:: About this task ::
From the passage on psychotherapy approaches, quote word for word the stretch from "I work from" through "to my work.".

I work from an eclectic psychotherapeutic perspective, assessing the theoretical approaches which fit best for each client. Most importantly, I bring intelligence, perceptiveness, humor and humanity to my work.
Theoretical Approaches:
- I view my client’s concerns and growth using attachment theory, which informs as to how we connect as infants and throughout our life span.
- Psychodynamic theory helps me to create a sense of how each person’s family related, how patterns grew and became entrenched. While many of us want to hope that we have shaken off the past, it often repeats itself unknowingly in our choices and perspectives.
- Working through the lens of grief and loss work, I am able to help clients with blocks inside themselves that were established in the face of the overwhelming experience of loss…of others, or of one’s safety as a child.
- The growth of multiple somatic therapies like sensorimotor and polyvagal theory over the past 15 years has enhanced our ability to understand the important role the body plays in how we function relationally, emotionally, and intellectually. We have been raised in our culture to be able to first think things through, but learning about and using body awareness can help us improve our experiences in all areas of relationship – including our relationship to ourselves.
- More recently, I have been learning about the work of couples therapist Terrence Real and his current conceptualization of the adaptive relational responses we create as children and how we move between our functional adult and adaptive child.

:: Information ::

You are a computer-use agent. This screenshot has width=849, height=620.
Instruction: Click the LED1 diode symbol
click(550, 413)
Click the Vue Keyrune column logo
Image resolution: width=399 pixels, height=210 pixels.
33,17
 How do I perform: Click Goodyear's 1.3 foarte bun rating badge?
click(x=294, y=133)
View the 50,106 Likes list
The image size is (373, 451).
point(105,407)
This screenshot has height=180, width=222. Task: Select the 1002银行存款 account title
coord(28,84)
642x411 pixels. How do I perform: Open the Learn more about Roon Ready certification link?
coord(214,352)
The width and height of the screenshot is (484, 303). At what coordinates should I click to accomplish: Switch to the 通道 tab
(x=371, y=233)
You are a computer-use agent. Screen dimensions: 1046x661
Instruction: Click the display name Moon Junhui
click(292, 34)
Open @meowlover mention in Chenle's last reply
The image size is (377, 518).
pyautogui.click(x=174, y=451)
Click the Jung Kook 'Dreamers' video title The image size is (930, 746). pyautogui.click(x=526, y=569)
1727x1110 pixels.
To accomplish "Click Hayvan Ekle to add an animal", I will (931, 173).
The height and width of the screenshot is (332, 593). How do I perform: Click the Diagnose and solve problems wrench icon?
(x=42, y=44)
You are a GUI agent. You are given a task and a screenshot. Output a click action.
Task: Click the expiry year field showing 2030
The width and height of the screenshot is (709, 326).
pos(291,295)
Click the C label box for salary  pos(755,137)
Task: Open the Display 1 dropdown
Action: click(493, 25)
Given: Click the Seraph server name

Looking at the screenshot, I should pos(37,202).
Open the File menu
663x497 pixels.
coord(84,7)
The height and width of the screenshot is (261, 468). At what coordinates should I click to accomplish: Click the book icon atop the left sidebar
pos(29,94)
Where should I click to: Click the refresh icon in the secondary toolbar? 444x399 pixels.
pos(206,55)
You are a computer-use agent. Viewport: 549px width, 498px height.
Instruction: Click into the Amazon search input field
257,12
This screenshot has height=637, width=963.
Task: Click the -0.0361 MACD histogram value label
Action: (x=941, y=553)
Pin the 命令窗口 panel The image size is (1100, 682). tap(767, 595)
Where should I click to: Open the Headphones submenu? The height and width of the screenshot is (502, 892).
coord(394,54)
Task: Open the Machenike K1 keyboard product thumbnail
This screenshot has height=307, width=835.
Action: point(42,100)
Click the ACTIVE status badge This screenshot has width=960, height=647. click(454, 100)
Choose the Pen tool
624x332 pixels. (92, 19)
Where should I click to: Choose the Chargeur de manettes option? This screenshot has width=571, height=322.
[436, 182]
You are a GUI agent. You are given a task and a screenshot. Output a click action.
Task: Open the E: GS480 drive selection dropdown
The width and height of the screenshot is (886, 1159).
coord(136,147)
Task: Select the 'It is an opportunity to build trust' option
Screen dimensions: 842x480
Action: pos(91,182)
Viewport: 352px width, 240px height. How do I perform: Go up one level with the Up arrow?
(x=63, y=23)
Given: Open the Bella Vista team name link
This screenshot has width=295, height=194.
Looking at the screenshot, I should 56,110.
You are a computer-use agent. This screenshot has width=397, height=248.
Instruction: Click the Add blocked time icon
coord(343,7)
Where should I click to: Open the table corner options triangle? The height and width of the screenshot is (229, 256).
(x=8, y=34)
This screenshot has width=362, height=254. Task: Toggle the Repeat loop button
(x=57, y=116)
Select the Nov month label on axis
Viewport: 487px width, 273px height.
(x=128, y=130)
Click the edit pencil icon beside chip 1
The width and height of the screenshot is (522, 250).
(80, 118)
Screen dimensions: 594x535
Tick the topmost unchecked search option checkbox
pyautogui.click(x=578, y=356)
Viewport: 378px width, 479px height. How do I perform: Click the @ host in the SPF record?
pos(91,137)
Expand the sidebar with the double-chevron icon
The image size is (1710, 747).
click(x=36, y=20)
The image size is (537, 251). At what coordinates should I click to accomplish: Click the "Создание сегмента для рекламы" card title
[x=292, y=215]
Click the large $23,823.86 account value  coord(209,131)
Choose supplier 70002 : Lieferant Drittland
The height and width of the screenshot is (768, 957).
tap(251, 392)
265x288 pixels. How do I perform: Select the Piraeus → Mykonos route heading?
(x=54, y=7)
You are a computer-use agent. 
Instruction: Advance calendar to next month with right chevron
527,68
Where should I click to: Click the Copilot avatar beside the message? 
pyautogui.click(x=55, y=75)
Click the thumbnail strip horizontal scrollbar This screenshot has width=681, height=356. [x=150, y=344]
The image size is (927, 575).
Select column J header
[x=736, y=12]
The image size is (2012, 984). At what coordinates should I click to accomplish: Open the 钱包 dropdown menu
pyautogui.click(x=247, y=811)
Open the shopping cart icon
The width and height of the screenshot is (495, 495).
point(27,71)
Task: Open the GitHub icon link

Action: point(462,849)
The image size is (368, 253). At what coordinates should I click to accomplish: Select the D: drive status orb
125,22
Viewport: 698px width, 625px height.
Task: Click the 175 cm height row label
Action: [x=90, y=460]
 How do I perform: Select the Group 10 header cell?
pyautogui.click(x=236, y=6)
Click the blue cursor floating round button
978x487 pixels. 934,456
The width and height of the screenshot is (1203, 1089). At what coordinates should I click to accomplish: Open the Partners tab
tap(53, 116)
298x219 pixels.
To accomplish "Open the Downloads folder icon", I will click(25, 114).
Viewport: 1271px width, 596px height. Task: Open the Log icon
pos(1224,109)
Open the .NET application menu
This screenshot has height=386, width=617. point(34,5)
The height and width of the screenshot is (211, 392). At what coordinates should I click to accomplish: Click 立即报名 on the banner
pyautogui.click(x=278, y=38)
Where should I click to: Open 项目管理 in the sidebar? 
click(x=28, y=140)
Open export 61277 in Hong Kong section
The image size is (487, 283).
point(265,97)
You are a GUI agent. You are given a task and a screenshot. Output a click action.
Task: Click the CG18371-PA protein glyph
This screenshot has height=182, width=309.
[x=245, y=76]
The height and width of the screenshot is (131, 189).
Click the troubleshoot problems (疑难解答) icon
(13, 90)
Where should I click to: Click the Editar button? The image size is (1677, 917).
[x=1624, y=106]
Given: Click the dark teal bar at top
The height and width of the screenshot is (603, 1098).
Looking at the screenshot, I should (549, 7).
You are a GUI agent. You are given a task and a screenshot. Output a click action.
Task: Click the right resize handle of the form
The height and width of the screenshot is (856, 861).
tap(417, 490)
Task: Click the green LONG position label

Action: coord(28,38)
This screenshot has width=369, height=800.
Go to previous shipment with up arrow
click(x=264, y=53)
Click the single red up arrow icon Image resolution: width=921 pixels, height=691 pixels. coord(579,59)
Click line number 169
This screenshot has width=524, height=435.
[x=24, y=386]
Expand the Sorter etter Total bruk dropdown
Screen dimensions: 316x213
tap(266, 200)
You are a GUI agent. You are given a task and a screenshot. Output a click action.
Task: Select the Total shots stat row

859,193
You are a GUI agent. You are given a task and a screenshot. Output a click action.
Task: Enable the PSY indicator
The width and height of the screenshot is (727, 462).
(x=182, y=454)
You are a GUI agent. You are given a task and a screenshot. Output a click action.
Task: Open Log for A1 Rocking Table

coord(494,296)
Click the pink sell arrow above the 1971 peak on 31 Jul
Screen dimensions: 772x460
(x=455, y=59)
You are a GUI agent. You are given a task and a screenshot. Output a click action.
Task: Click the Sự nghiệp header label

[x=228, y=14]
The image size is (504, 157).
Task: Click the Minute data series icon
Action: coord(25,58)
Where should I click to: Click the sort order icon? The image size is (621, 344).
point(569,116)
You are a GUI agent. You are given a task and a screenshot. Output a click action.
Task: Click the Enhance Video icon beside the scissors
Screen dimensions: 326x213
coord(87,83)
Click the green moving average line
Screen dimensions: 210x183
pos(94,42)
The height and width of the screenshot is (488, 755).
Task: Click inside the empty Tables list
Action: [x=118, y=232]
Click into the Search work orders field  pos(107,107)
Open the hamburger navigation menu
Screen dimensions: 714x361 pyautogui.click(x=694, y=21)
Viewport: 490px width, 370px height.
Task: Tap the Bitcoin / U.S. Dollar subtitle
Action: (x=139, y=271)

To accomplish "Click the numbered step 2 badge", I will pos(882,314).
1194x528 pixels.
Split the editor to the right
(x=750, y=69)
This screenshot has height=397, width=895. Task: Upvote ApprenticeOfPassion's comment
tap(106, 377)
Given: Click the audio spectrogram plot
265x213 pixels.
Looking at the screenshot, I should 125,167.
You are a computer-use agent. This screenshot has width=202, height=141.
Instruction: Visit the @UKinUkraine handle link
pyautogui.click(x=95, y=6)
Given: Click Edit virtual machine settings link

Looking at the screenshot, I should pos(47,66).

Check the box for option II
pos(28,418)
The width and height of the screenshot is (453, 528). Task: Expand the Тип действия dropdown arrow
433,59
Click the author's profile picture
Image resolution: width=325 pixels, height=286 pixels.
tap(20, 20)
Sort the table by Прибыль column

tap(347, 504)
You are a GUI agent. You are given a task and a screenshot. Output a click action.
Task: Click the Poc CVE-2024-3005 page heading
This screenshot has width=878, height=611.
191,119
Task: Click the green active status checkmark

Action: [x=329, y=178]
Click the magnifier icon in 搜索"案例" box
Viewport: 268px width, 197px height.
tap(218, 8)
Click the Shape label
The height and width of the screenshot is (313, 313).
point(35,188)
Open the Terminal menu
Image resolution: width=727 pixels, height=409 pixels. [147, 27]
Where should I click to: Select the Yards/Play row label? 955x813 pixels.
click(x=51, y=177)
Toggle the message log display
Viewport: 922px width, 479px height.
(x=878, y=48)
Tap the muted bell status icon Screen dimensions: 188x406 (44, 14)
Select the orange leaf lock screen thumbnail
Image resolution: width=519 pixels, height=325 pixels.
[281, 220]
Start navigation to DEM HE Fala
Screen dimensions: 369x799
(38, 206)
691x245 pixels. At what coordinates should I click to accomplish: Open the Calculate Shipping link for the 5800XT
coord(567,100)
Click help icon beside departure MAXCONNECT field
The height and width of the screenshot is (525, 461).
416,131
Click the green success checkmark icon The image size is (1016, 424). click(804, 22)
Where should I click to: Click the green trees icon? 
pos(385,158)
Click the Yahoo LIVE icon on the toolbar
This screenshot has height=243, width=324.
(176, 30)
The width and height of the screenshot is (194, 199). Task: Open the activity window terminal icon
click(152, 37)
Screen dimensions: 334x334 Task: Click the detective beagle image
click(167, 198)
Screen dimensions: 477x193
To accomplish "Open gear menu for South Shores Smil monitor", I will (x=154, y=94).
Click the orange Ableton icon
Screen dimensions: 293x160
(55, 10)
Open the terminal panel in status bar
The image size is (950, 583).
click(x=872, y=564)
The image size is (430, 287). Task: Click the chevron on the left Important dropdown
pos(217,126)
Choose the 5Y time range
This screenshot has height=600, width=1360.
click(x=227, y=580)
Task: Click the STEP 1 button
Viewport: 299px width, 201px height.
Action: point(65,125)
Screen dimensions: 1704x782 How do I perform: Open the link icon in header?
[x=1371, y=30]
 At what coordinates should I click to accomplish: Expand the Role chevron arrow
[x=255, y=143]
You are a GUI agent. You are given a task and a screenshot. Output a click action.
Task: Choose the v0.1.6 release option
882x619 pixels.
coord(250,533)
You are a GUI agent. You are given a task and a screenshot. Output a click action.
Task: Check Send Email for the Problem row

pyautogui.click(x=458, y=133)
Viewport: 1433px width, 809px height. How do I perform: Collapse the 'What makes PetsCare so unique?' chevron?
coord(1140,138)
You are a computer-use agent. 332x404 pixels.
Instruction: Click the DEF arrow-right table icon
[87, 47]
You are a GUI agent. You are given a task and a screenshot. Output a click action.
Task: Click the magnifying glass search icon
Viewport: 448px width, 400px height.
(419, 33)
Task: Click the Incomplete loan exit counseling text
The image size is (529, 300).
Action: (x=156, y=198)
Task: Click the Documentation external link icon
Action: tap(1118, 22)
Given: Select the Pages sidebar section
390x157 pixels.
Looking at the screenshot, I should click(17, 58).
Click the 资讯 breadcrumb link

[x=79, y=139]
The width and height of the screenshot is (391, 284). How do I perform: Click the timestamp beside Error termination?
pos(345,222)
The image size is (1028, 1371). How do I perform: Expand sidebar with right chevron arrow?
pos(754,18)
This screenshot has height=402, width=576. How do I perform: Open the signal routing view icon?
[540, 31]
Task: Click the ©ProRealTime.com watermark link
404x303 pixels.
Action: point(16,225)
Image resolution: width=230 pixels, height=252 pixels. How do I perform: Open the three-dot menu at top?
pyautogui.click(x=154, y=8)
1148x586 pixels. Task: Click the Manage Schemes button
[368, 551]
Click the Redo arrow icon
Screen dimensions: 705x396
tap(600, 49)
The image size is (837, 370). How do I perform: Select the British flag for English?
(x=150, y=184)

:: Task answer ::
I work from an eclectic psychotherapeutic perspective, assessing the theoretical approaches which fit best for each client. Most importantly, I bring intelligence, perceptiveness, humor and humanity to my work.